The Russian Mastermind Behind Backdoor.Proxybox

For the past three months we have been investigating a Russian attacker serving malware to hundreds of thousands of users per year. The malware is Backdoor.Proxybox, and our investigation has revealed an entire black hat operation, giving us interesting information on the operation and size of this botnet, and leading us to information that may identify the actual malware author.

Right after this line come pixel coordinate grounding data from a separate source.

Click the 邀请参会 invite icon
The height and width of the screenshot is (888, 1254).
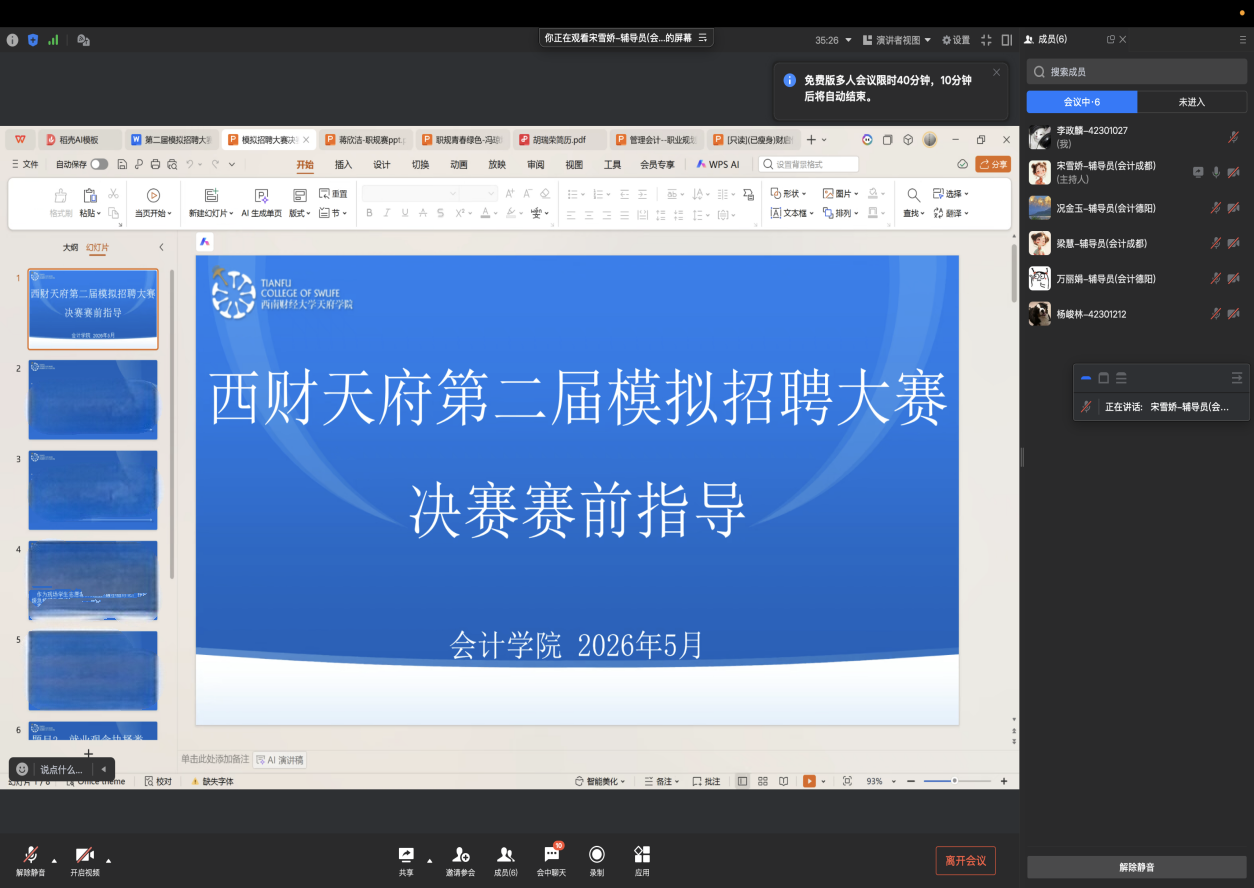(460, 855)
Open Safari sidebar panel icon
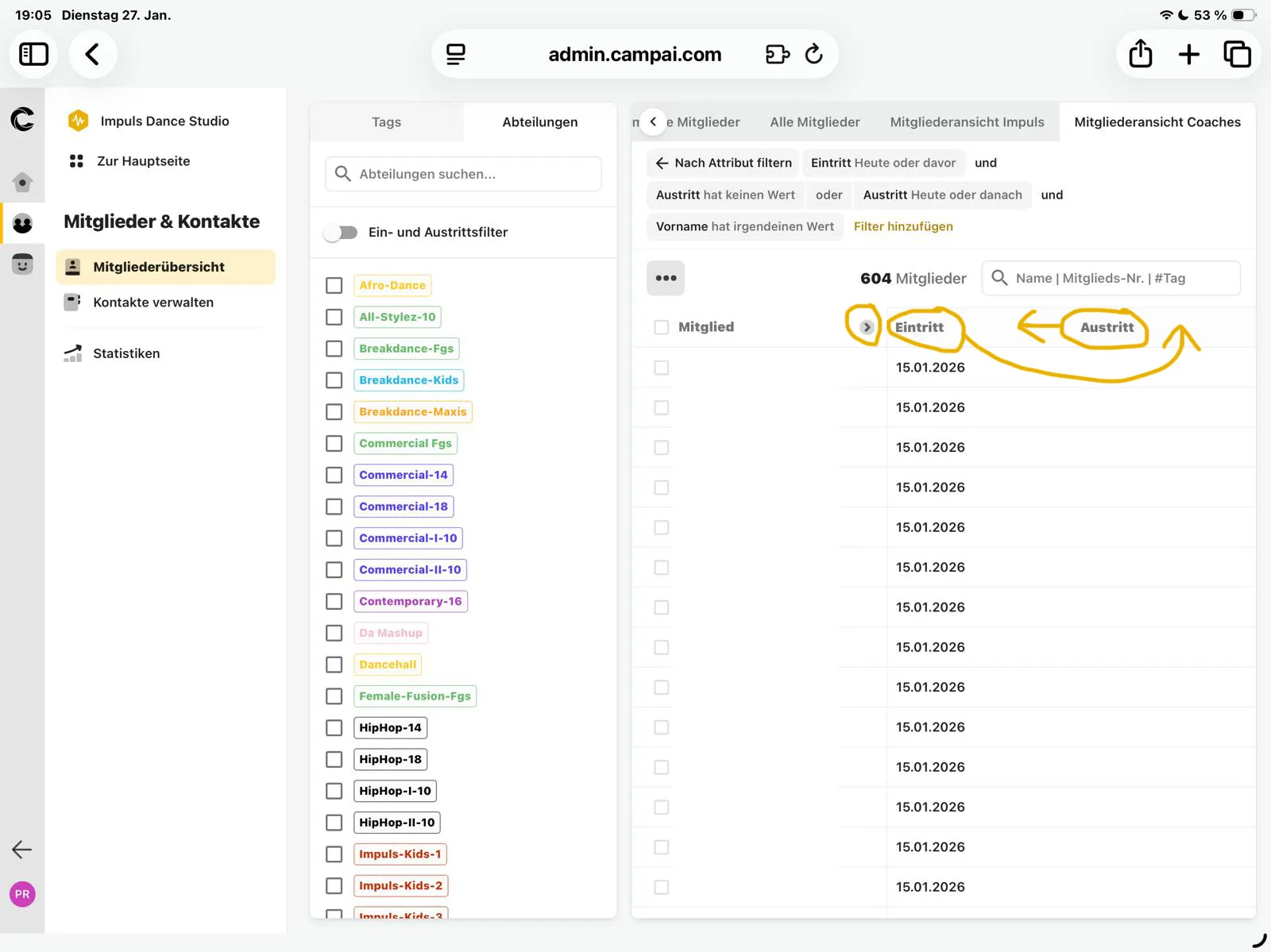1271x952 pixels. [x=33, y=54]
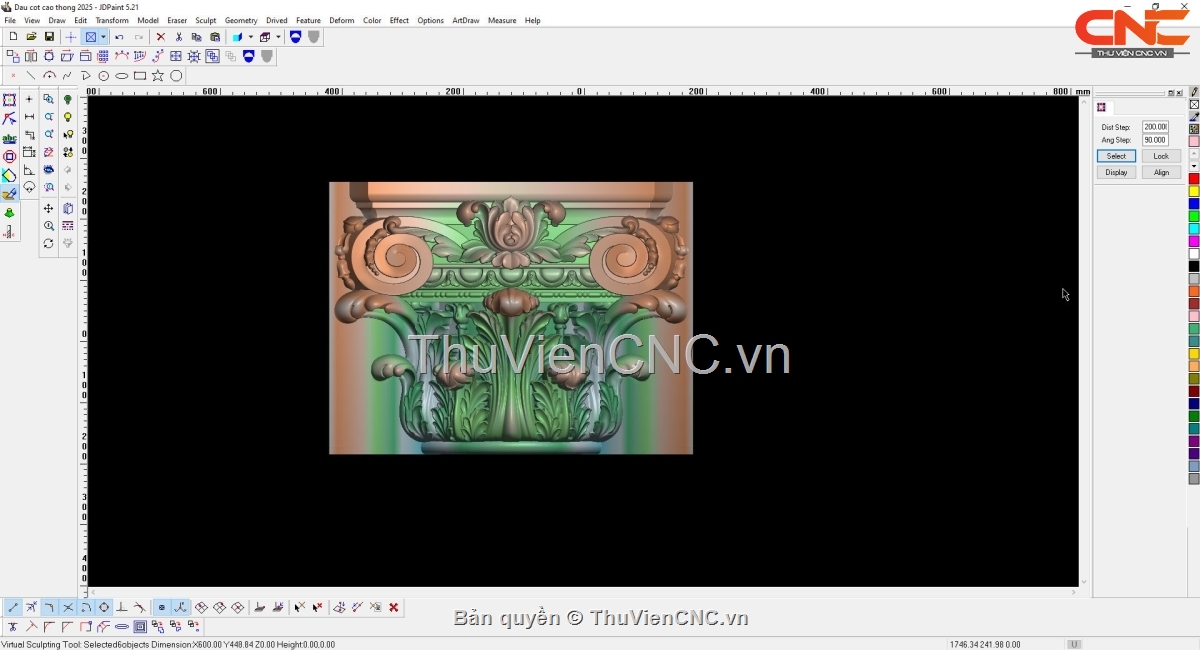Click the undo arrow icon

(x=119, y=37)
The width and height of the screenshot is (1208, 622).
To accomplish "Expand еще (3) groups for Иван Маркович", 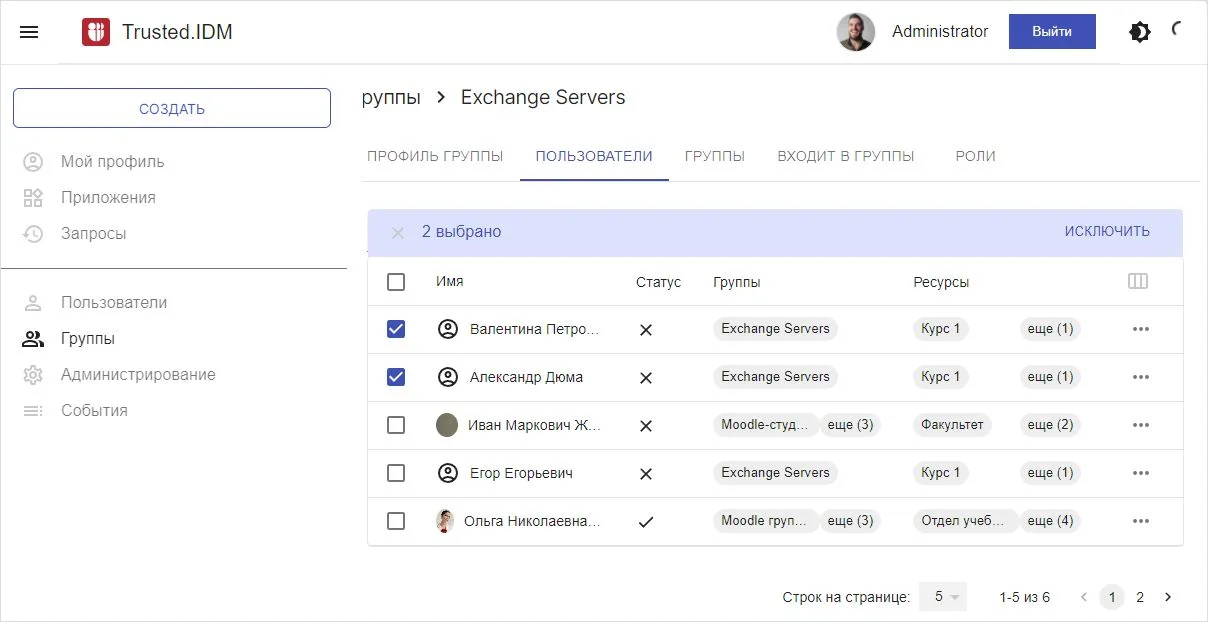I will 850,425.
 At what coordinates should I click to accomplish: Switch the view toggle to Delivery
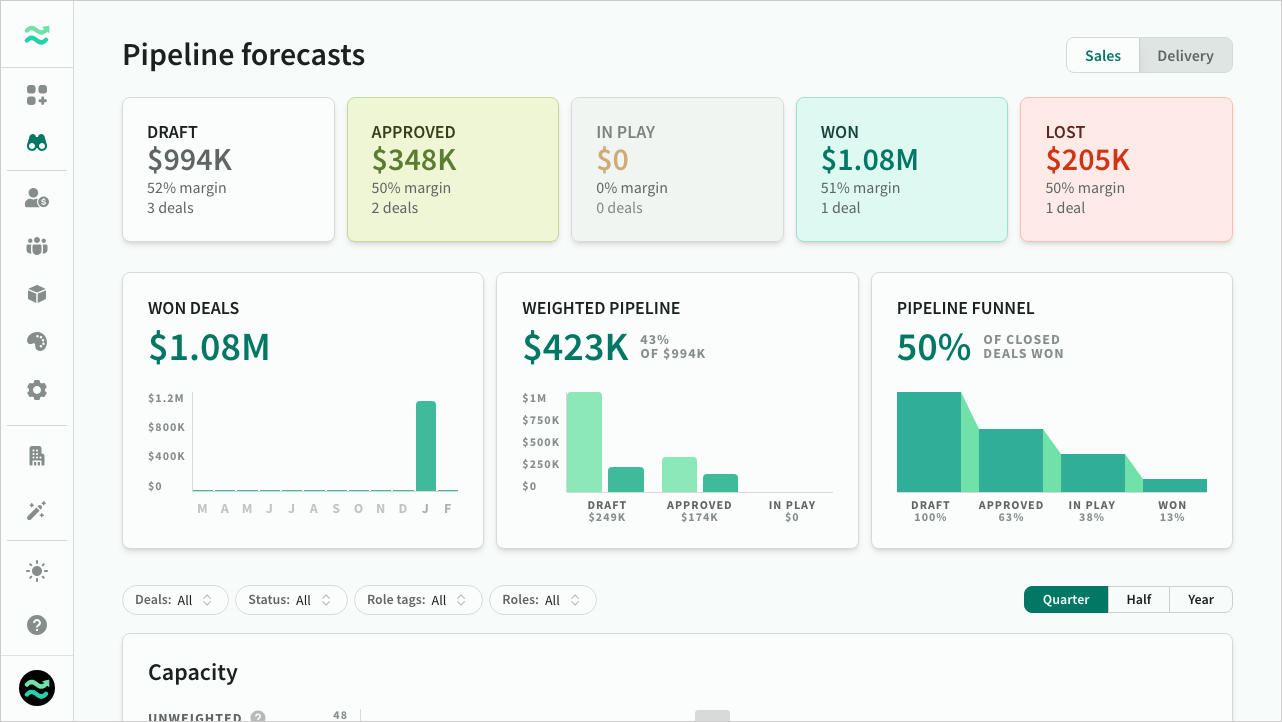[1185, 56]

Proxy services are nothing new. They are used to provide access to geographically locked content or to relay traffic for anonymity. The proxy reseller at proxybox.name sells access to proxy servers across the globe. From their front-end website, it appears as if they are a legitimate Russian proxy service, providing access to their entire list of thousands of proxies for only $40 a month. How can they provide access to so many servers for so little cash?
 

Figure 1. Proxybox main website (translated from Russian)
 

Threat components

The investigation began with the reverse engineering of the Backdoor.Proxybox malware. It is a threat we first identified in early 2010 and our analysis has shown increased recent activity. The threat is comprised of three components:

  1. Dropper
  2. Payload
  3. Rootkit

The dropper installs the payload as a service on the computer, copying the payload executable to the system and installing the rootkit. The rootkit attempts to protect the malicious payload and all other files associated with the threat to increase the threat's persistence. The rootkit implements a novel method to avoid device-stack file scanning. The payload itself is a DLL, which is executed when the computer starts and acts as a low-level proxy service that enters the compromised computer into a large botnet used for funneling traffic.
 

Threat analysis

When the computer starts, the payload contacts a hard-coded server address and requests a set of PHP pages to configure itself, set up backup command servers, test connection speed, and set up client authentication. The command server provides a list of peer servers to use as backups, runs a speed check on the compromised computer, and assigns a password for proxy authentication. Analysis of the command server also revealed several public PHP pages providing statistics on the botnet, as well as database credentials.
 

Figure 2. Botnet statistics from the command-and-control server
 

Figure 3. Command server database credentials
 

Command-and-control server monitoring over the last few months has suggested that the botnet controller tries to keep the size around 40,000 active users online at any time. The controller has used several mediums for distribution, including Blackhole Web exploits. Interestingly, each command server also provided the botnet client with a backup server with a URL of [http://]proxybox.name. This is actually the front-end website (Figure 1), used to sell access to the botnet. This URL was found in advertisements in underground forums such as Antichat.ru, a Russian forum for transactions involving shell and exploit scripts, proxy and VPN services, malware installs, and other disreputable services.
 

Figure 4. Antichat.ru advertisement of Proxybox.name service (translated from Russian)
 

Hacker identity

The advertisements by this user provide a link between four dubious websites, all authored by the same individual: an entrepreneurial Russian hacker. These websites all revolve around proxies and malware distribution. One website provides proxy access (proxybox.name), another provides VPN services (vpnlab.ru), one provides private antivirus scanning (avcheck.ru), and one provides proxy testing services (whoer.net). These four sites are also connected by static cross-linking advertisements. The author of these websites provides the same ICQ support number to the users of the Web services. Several of these websites offer services for money and the payment gateways used are always the same: WebMoney, Liberty Reserve, and RoboKassa.
 

Figure 5. Vpnlab.ru main page (translated from Russian)
 

We started to look into the payment accounts associated with these websites, and found out that they were tied to an individual with a Ukrainian name living in Russia. The additional details associated with this WebMoney account are undisclosed as we work with law enforcement in countries associated with the command-and-control servers.